As computer systems, computer networks, and the data within, continue to grow, engineers fear that the blast radius of even a single component failure can have intense ramifications. Often, the bigger components powering the datacenters are the biggest risks, but the smaller component failures too can potentially be the cudgel, now that everything is twice its size.
In this Delegate Roundtable – Managing the Blast Radius as System Components Get Bigger – recorded in Santa Clara, California at the recent Storage Field Day event, Stephen Foskett and the attending panel of delegates sat down to dissect this premise, and brainstorm ways to limit the scope of impact.
While on one hand, computer processes have shrunken in size, and form factors have lost dimensions, on the other hand, CPUs have gained more cores and we have some of the largest networks in the history. And data inflation – that has been the most staggering of all. The growing size and scale of things thickens the impacts of outages and failures, causing a growing anxiety around the blast radius of such events. Case in point, the epic Amazon outages.
These outages have had multiple causes, but they all had wide-spread impact. In the light of the succession of recent events, it is clear that major outages are hugely disruptive, not just for the immediate businesses that sustain them, but customer businesses and individuals. What is a matter of a few websites going down for a few couple hours translates to thousands of users being cut off from big parts of the internet, not to mention the dire effects on industries like the stock market, banking or healthcare.

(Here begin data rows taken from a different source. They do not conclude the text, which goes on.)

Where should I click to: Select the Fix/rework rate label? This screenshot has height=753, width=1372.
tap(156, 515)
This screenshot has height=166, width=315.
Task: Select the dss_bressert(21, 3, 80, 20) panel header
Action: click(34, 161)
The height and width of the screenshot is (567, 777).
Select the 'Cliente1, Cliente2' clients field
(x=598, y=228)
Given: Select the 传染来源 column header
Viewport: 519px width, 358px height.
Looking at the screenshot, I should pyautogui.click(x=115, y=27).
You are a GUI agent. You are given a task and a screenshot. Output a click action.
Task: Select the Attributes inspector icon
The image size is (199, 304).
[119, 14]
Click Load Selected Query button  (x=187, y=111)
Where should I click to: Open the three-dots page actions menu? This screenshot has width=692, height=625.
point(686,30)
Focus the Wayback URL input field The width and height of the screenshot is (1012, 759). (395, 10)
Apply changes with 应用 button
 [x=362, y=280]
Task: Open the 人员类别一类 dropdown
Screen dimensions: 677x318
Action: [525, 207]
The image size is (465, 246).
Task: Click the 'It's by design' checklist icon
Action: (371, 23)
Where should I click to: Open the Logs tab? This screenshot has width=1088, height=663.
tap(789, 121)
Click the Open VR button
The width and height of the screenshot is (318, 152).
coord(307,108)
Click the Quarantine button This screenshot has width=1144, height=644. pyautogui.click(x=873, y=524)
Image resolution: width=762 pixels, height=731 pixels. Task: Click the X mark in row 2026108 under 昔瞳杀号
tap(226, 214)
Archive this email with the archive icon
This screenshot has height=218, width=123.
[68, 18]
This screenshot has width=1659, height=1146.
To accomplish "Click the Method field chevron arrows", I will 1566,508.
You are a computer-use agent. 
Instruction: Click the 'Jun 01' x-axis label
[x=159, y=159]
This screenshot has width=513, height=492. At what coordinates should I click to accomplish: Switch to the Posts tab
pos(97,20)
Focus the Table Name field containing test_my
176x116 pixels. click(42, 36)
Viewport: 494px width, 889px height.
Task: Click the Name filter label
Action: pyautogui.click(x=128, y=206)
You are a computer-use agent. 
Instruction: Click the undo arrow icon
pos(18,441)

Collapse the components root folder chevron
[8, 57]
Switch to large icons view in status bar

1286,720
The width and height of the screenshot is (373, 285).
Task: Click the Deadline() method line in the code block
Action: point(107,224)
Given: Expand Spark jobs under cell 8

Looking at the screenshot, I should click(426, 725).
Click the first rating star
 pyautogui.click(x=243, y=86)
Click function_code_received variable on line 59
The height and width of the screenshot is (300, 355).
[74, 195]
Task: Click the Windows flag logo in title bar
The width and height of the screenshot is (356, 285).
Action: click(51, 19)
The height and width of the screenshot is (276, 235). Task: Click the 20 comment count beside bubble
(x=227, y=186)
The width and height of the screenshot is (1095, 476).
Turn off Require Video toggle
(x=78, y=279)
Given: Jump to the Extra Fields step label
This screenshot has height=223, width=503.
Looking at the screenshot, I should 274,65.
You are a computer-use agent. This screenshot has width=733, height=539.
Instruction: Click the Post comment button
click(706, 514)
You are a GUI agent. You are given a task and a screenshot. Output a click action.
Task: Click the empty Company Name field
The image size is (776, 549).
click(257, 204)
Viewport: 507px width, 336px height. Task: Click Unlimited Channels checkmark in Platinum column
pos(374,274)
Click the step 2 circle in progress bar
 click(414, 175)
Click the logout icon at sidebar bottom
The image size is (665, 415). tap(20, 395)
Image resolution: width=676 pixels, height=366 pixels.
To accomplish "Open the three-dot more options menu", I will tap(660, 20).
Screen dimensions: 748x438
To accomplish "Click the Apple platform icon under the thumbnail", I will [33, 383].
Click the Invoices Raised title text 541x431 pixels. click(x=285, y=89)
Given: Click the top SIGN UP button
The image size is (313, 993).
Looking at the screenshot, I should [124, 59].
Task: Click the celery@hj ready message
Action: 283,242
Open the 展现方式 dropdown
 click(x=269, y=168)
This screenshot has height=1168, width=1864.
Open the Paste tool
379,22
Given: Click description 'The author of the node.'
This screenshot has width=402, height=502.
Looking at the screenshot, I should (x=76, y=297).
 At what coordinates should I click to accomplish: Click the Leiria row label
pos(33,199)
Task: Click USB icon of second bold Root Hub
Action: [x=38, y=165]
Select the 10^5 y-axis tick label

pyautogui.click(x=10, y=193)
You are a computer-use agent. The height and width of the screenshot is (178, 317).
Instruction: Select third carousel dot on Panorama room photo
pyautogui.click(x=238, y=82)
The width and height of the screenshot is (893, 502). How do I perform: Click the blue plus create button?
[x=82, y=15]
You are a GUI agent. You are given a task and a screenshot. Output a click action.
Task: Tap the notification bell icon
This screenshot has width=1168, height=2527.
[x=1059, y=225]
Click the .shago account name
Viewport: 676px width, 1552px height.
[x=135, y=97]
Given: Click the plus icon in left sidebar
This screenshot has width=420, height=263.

And the nightmare doesn’t stop there. A few hours off of the internet would have been a small price to pay, but the impact of an outage frequently tends to cascade from one service to other – affecting innumerable far-removed services – causing widespread problems. This results in more than momentary chaos or unhappy customers – it costs big businesses billions of dollars in losses.
Through a Different Lens
Enrico Signoretti opines that the problem is a bit different than how it is perceived. As data grows exponentially in volume, in support of that, storage system capacity has gone up to avoid bottlenecks. But that is unrelated to the blast radius. Engineers have always had to worry about the blast radius, even when things weren’t at this scale. According to him, the bigger concern is how fast can something be rebuilt if it’s broken. Given the growing service level expectations, the least time it takes to get things back up, the fewer zeros get added to the net loss.
Glenn Dekhayser posited a differing point of view. According to him, the real problem is “the upfront architecture of the system”. Back when it was only a small amount of data, backing up was easier. But in 2022, companies are dealing with petabytes of data, and backing up that amount of data requires them to have multiple copies in disparate environments. That raises two concerns –economics, and sustainability.
A Common Concern
While the panel was divided on their positions on the blast radius, they all concurred where the real challenge is. It’s not about a component failure or the size of it. It’s how fast things can be restored after you lose an array in a region.
Circling back to the topic at hand Moderator, Stephen Foskett raised the question that was at the heart of the discussion- is the blast radius of a bigger system actually bigger than that of a smaller system?
While the answer is evident – the blast radius is in fact bigger now – the reason he cites for that is “enterprises haven’t kept up with the growth of capacity. Essentially our systems are objectively bigger today and that’s driven by external factors and economics that have more to do with the vendors and the producers of those components and the limits of the system architecture, than they have with the use of data.”
Frederic Van Haren ties it to the workloads and what they demand. Today’s workloads, be it data analytics or a less demanding kind, ask a lot more out of the infrastructure than those before, he said.
Dekhayser explains that with data sprawl in full swing, companies have petabytes of data stored in arrays. When one such array goes down, the blast radius of that event gets significantly larger if that exact same data is not stored in another array in another region, and if that data can’t be moved fast enough over a network to bring up a new array. At the current state, that could take months.
Richard Kenyan says “Storage is no longer the bottleneck – it’s the rest of the infrastructure.” He reminded the panel that today high speed networks are inexplicably expensive. Small businesses can’t afford it, and even the bottom Fortune 500 companies don’t have access to it.
It is clear that the blast radius today is a lot bigger than it used to be, even if in an adjusted way. That’s all the reason why containment of that radius needs a lot more attention and work. When nearly anything from undetectable defects to silent errors can shut the whole system off and send ripple effects across the board, it communicates the message that we need to find more ways to limit that impact. Even though all conditions are not ideal, we now know that there are a lot of factors staring us in the face that can each contribute to accomplish that end.